Über einen Zeitraum von elf Monaten soll der Angeklagte rund 70 Gramm Marihuana weitergegeben und zudem Marihuana, Cannabis und Kokain konsumiert haben. Hinzu kam der Vorwurf der gefährlichen Drohung. Am 10. Juni 2025 soll der Mann seine Mutter und seinen Bruder bedroht haben. Mit einem Messer soll er dabei auf ein Familienfoto eingestochen und angekündigt haben, er werde sie kaputt machen, bevor er ins Gefängnis gehe. Einen Tag später soll er seinem Bruder zudem per Textnachricht gedroht haben: «schau wo du langläufst irgendwann treffe ich dich allein».

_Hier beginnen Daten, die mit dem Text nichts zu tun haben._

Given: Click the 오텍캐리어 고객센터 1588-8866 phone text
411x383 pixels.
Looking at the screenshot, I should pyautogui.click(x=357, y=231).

In der letzten Verhandlung hatte sich der Verteidiger gegen die Verlesung der früheren Aussagen gewehrt. Deshalb wurden Mutter und Bruder für den Fortsetzungstermin als Zeugen geladen.
Beide erschienen vor Gericht, machten jedoch von ihrem Aussageverweigerungsrecht Gebrauch. Damit durften auch ihre früheren Aussagen nicht mehr verwertet werden. Für den Vorwurf der gefährlichen Drohung fehlte damit die Beweisgrundlage. Der Angeklagte selbst war der Verhandlung ferngeblieben.
Damit blieben nur noch die Drogendelikte, die der Angeklagte bereits in der ersten Verhandlung weitgehend eingeräumt hatte. Für die Staatsanwaltschaft war der Sachverhalt damit erstellt. Der Verteidiger verwies auf das Geständnis sowie darauf, dass sein Mandant während eines Teils des Tatzeitraums noch nicht 21 Jahre alt gewesen war.
Bewährung trotz Vorstrafe
Der Richter verurteilte den Mann wegen der Vergehen zu einer Freiheitsstrafe von acht Wochen und wegen der Übertretungen zu einer Busse von 800 Franken. Obwohl der Angeklagte einschlägig vorbestraft ist, setzte das Gericht die Freiheitsstrafe bei einer Probezeit von drei Jahren bedingt nach. Zudem verlängerte der Richter die Probezeit aus der letzten Verurteilung auf fünf Jahre.
Zur Begründung führte der Richter aus, der Angeklagte habe die Betäubungsmittel unentgeltlich weitergegeben und keinen Handel betrieben. Er hoffe, dass dies ausreiche und der Mann künftig keine Straftaten mehr begehe.
Das Urteil ist nicht rechtskräftig. Es gilt die Unschuldsvermutung.